- The task
Rewrite the entries from the beginning up to and including the line containing "[button] (26, 86)", swapping "Photos" for "Galerie" and leaving everything else unchanged. Give only those lines, and omit the pictures.

════

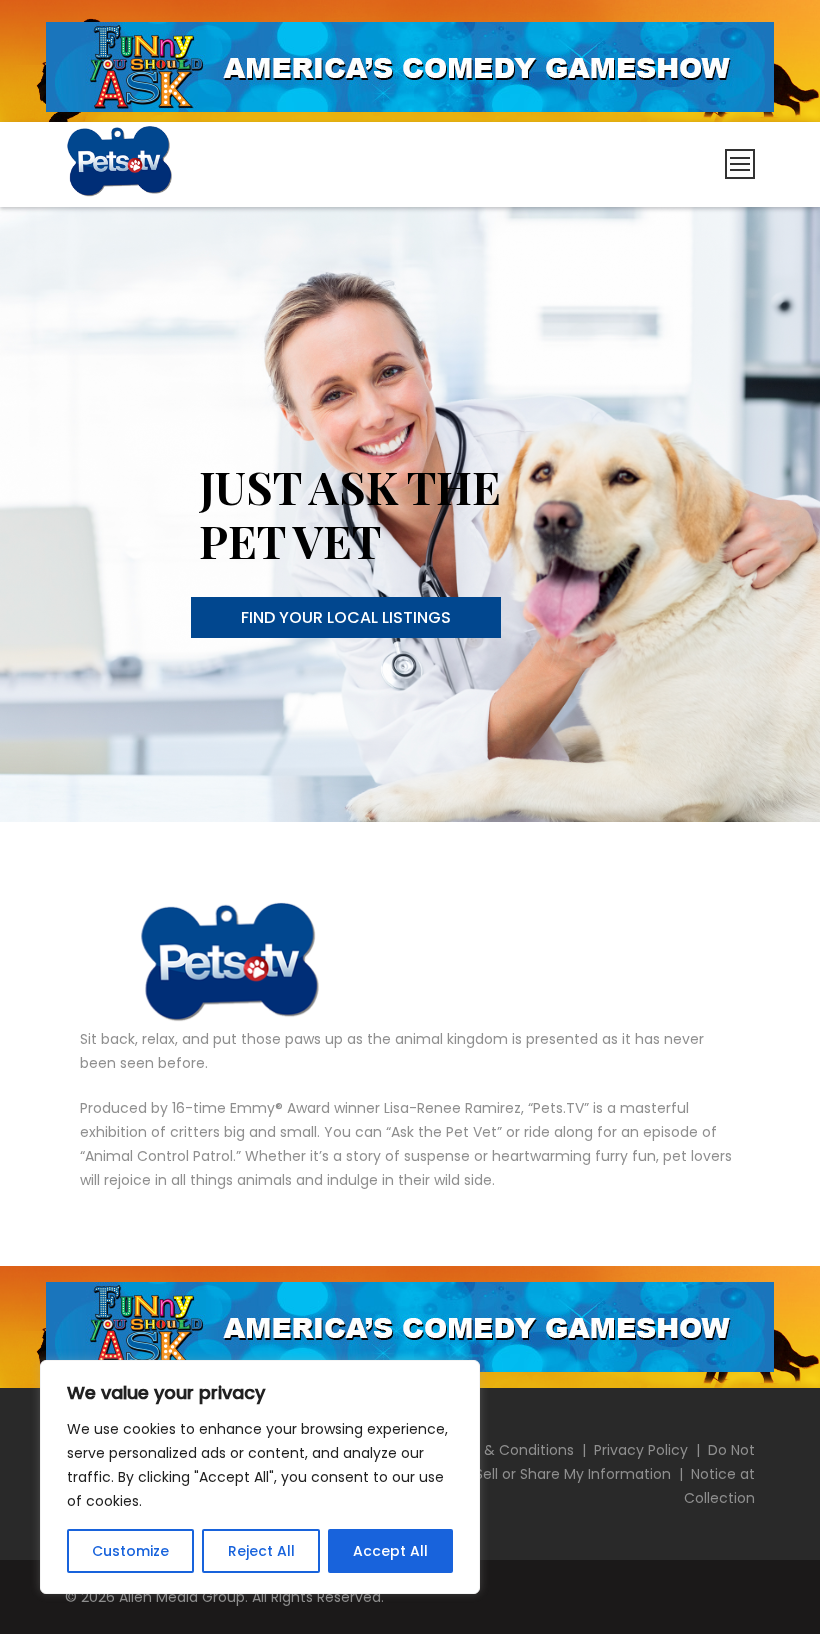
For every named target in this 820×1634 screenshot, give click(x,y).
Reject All (261, 1551)
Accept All (390, 1551)
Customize (130, 1551)
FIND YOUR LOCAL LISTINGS (346, 617)
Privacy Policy (641, 1450)
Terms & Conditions (504, 1450)
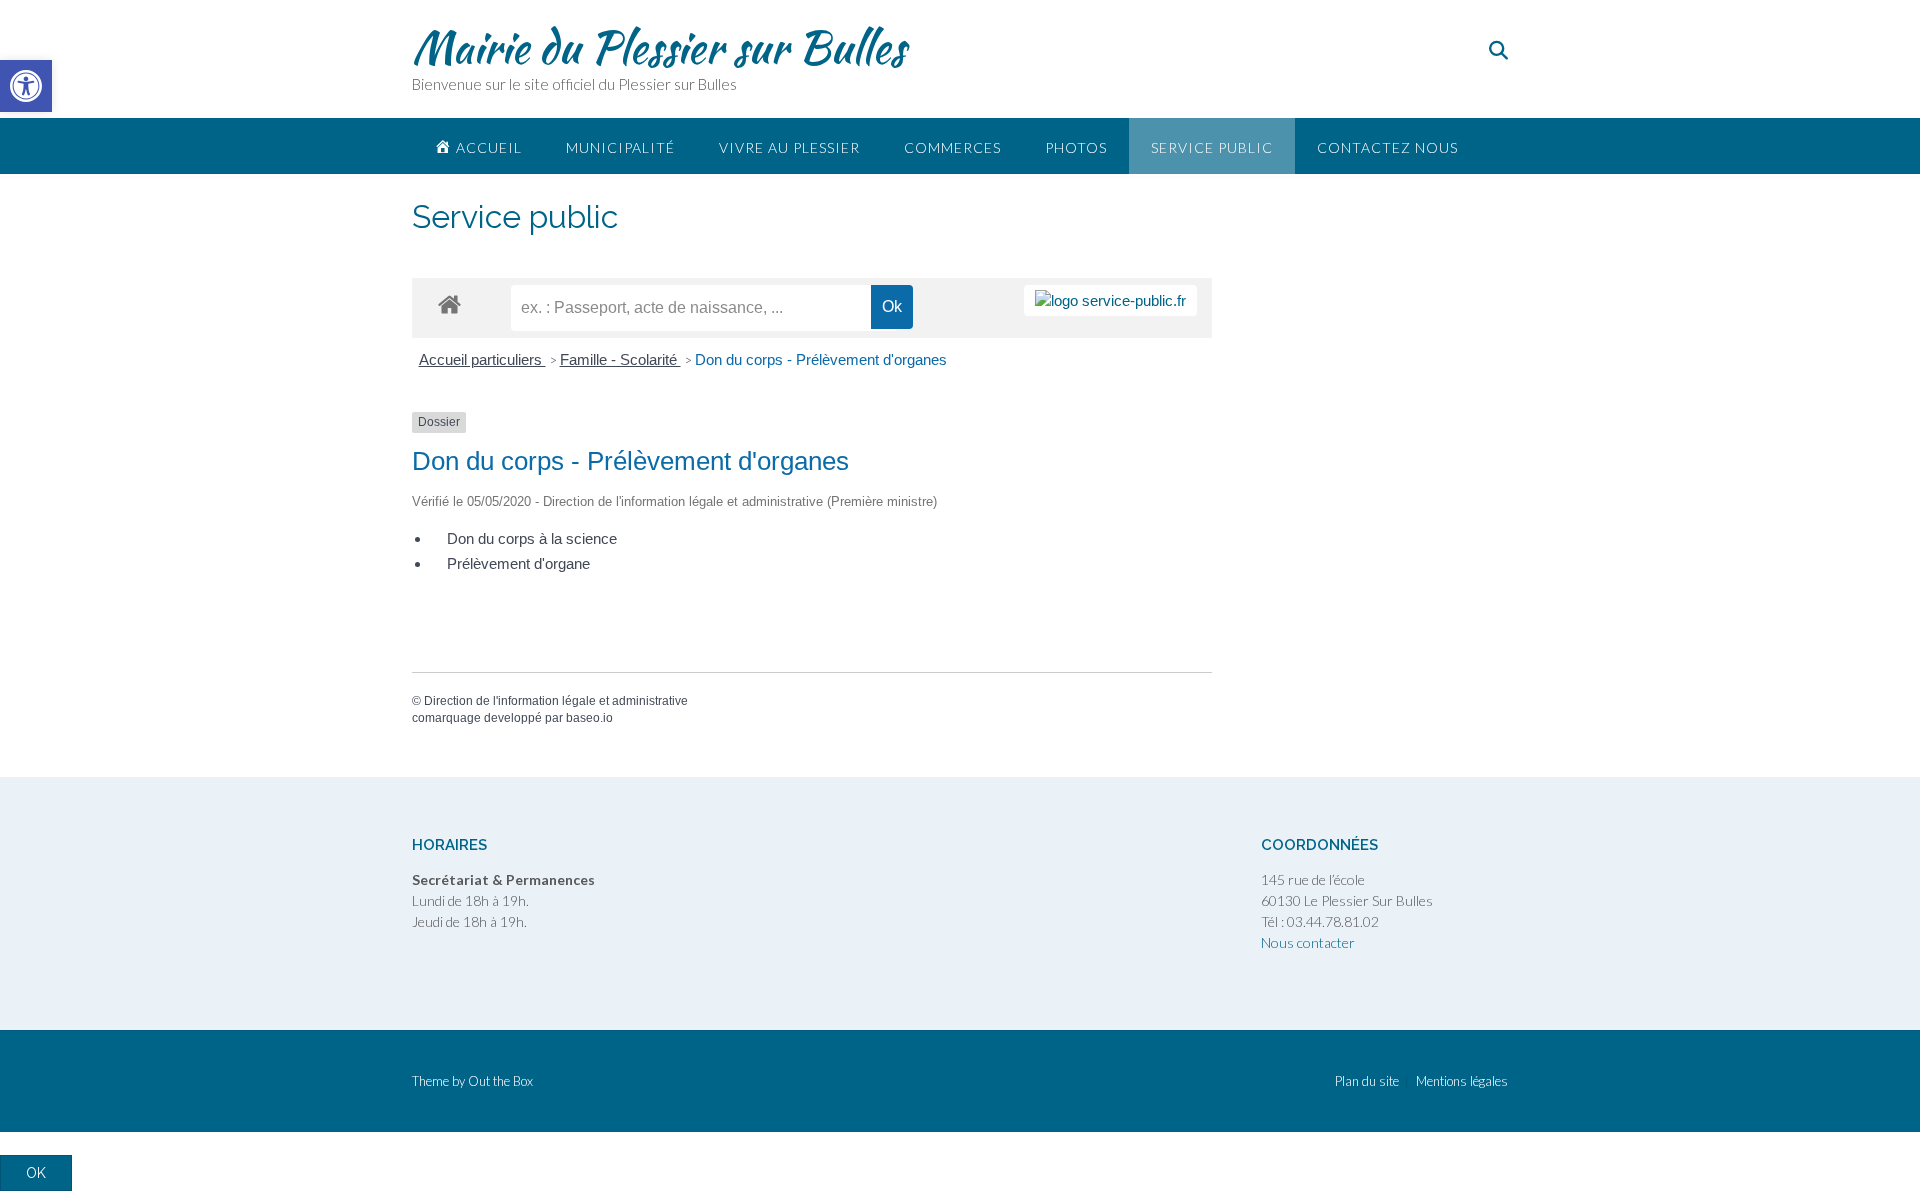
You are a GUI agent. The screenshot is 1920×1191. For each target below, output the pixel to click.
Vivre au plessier (789, 147)
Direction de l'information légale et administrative (556, 701)
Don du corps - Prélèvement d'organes (821, 359)
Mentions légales (1462, 1081)
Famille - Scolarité (620, 359)
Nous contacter (1308, 942)
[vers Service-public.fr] (1110, 300)
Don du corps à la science (532, 538)
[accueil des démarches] (449, 303)
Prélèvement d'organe (518, 563)
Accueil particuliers (482, 359)
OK (36, 1173)
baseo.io (589, 718)
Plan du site (1367, 1081)
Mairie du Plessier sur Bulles (658, 47)
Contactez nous (1387, 147)
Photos (1076, 147)
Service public (1212, 147)
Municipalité (620, 147)
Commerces (952, 147)
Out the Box (500, 1081)
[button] (26, 86)
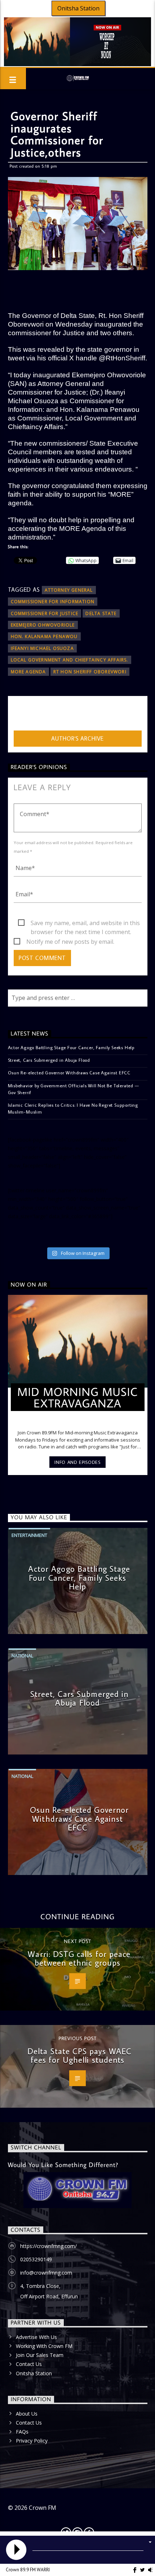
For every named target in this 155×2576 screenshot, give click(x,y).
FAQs (22, 2431)
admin (22, 714)
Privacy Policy (32, 2440)
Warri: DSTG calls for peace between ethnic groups (79, 1958)
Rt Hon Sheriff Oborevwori (90, 672)
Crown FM (42, 2508)
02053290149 (36, 2259)
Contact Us (29, 2364)
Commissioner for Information (53, 602)
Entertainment (29, 1535)
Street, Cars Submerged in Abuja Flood (49, 1060)
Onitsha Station (78, 8)
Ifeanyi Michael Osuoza (42, 648)
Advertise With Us (36, 2337)
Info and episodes (77, 1462)
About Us (26, 2413)
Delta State (100, 613)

════

- The solution
For every named target in this 820×1634 screenshot, give click(x,y).
Reject All (261, 1551)
Accept All (390, 1551)
Customize (130, 1551)
FIND YOUR LOCAL LISTINGS (346, 617)
Privacy Policy (641, 1450)
Terms & Conditions (504, 1450)
You are a GUI agent. The screenshot is 1920×1191. For each target below, output the pixel to click.
Vivre au plessier (789, 147)
Direction de l'information légale et administrative (556, 701)
Don du corps - Prélèvement d'organes (821, 359)
Mentions légales (1462, 1081)
Famille - Scolarité (620, 359)
Nous contacter (1308, 942)
[vers Service-public.fr] (1110, 300)
Don du corps à la science (532, 538)
[accueil des démarches] (449, 303)
Prélèvement d'organe (518, 563)
Accueil particuliers (482, 359)
OK (36, 1173)
baseo.io (589, 718)
Plan du site (1367, 1081)
Mairie du Plessier sur Bulles (658, 47)
Contactez nous (1387, 147)
Galerie (1076, 147)
Service public (1212, 147)
Municipalité (620, 147)
Commerces (952, 147)
Out the Box (500, 1081)
[button] (26, 86)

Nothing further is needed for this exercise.